◆ Written exercise 1
In the passage on U.S. LNG export projects, reproduce the part that opens with the words containing "These include Magnolia" and closes with "natural gas fundamentals.", substituting "volume" for "capacity".
◆ Written exercise 2
Carry the passage on U.S. LNG export projects forward past its final sentence.

◆ Passage to read
=-=-=
The United States has no shortage of projects that could fill the gap created by delays and cancellations elsewhere. In addition to the two import terminal conversions excluded from the base forecast–Kinder Morgan’s Gulf LNG terminal in Pascagoula, Ms., and the ExxonMobil and Qatar Petroleum International-backed terminal in Sabine Pass, Tx.–several green-field projects could prove viable.
These include Magnolia in Lake Charles, La., Cheniere’s terminal in Corpus Christi, Tx., the Excelerate floating export project in Lavaca Bay, and the Jordan Cove project in Oregon. Jordan Cove has been permitted by DOE to export LNG to non-FTA countries and has approval from Canada’s National Energy Board to export Canadian gas.
Together, these six projects’ capacity exceeds 8 Bcf/d. Should LNG projects in Australia, East Africa, Russia and Canada experience delays or cancellations, this additional capacity will enable the United States to fill the void in the global LNG market. This possibility would have an appreciable effect on U.S. demand and natural gas fundamentals.
=-=-=
◆ Provided material
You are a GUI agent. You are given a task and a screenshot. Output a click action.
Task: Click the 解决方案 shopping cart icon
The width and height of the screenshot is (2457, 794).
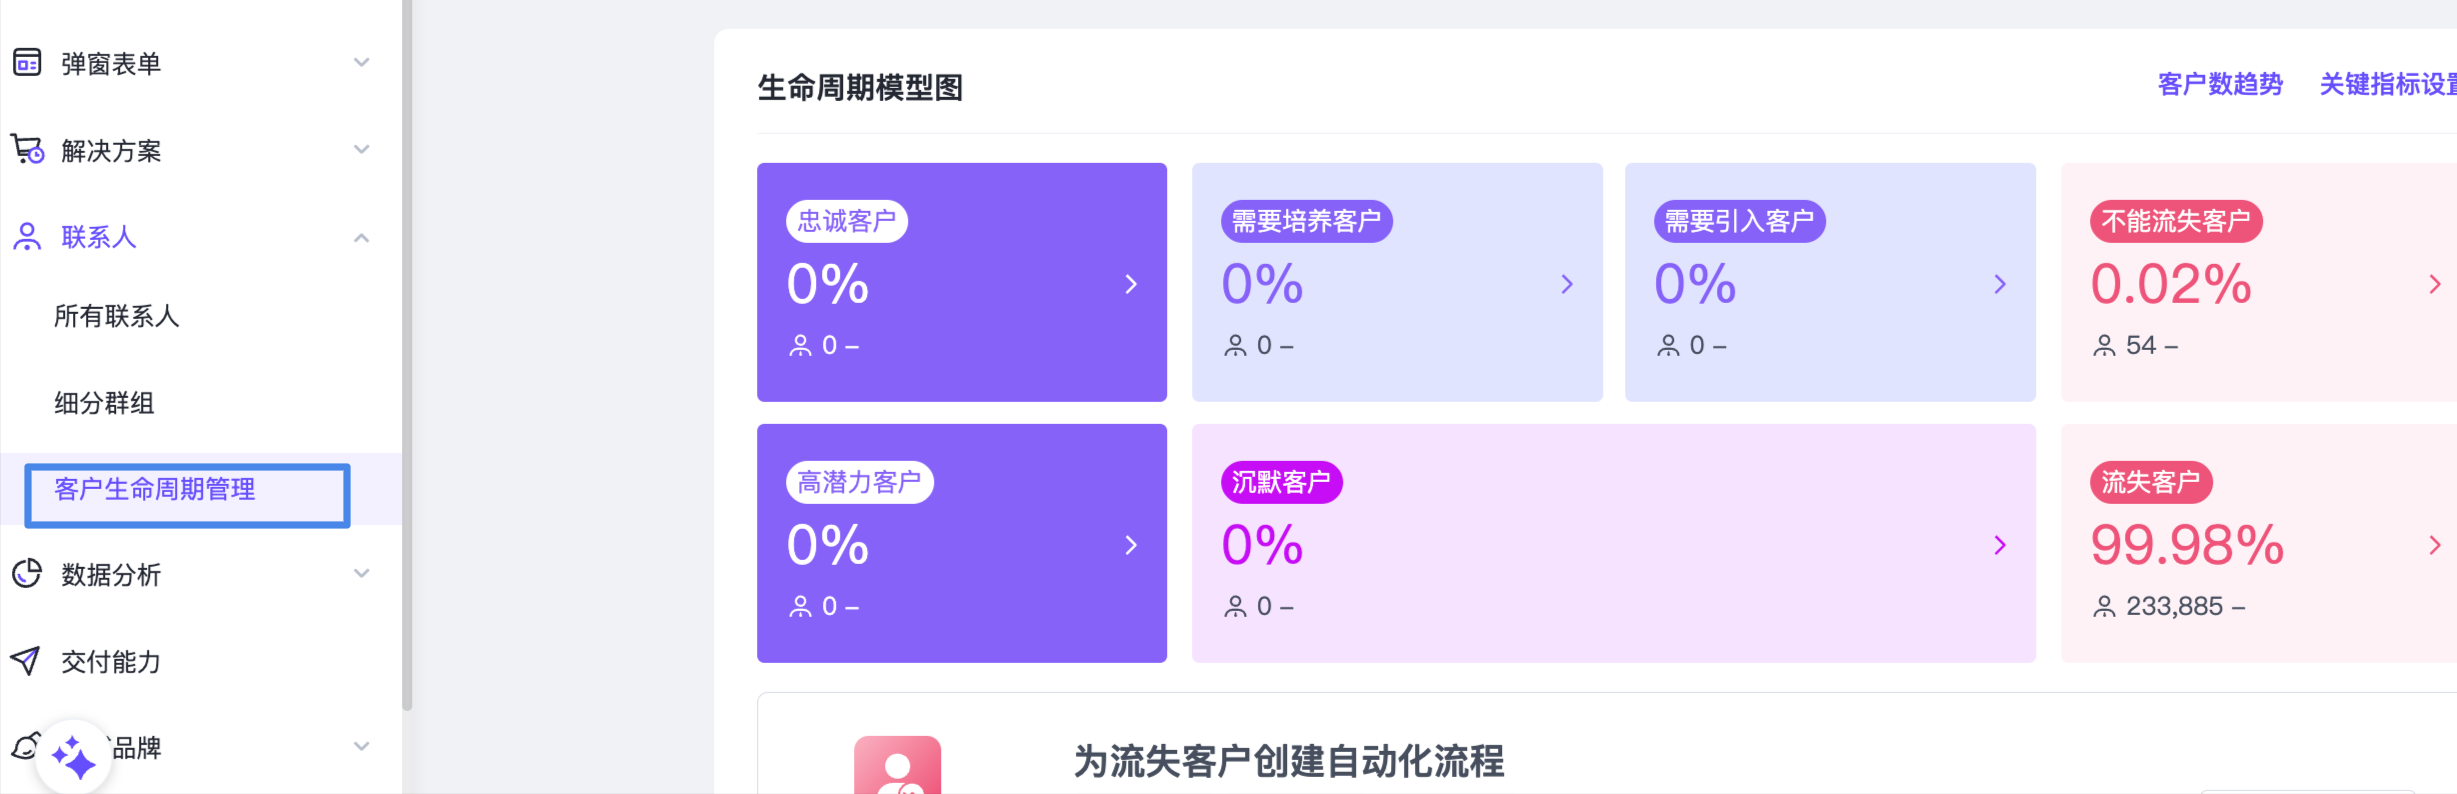(x=27, y=150)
=-=-=
◆ Final result 1
These include Magnolia in Lake Charles, La., Cheniere’s terminal in Corpus Christi, Tx., the Excelerate floating export project in Lavaca Bay, and the Jordan Cove project in Oregon. Jordan Cove has been permitted by DOE to export LNG to non-FTA countries and has approval from Canada’s National Energy Board to export Canadian gas.
Together, these six projects’ volume exceeds 8 Bcf/d. Should LNG projects in Australia, East Africa, Russia and Canada experience delays or cancellations, this additional volume will enable the United States to fill the void in the global LNG market. This possibility would have an appreciable effect on U.S. demand and natural gas fundamentals.

◆ Final result 2
For the United States’ export dreams to become a reality, the market will need to supply an obvious, but often overlooked requirement: ships capable of carrying LNG long distances to premium markets in Asia. Our conservative base-case scenario will require 112 ships. Estimates indicate that there should be enough shipyard capacity to build them. They have yet to be ordered, but we expect they ultimately will get built and be placed into service.
Would-be importers will need to account for the difference in heat content between U.S. natural gas specifications and higher requirements from other markets, such as Japan, South Korea and Taiwan. Power generators could accomplish this by adjusting turbines, pipelines and storage facilities to accommodate lean gas, a step already being taken by Tokyo Electric Power and other key companies. Importers that serve residential and industrial customers and have higher heating value requirements will need to spike U.S. LNG with LPGs to keep it from damaging their customers’ equipment.
In the United States, LNG exports should have a modest effect on domestic gas prices, with a resulting minimal impact on energy costs for the residential sector as well as large industrial and power consumers. While the bolstered price will be sufficient to spur activity in dry gas shale plays, domestic manufacturers should continue to maintain an energy cost advantage over global competitors. As a result, the jobs, revenue, and trade created by exports are expected to yield a net benefit to the U.S. economy, in line with DOE conclusions.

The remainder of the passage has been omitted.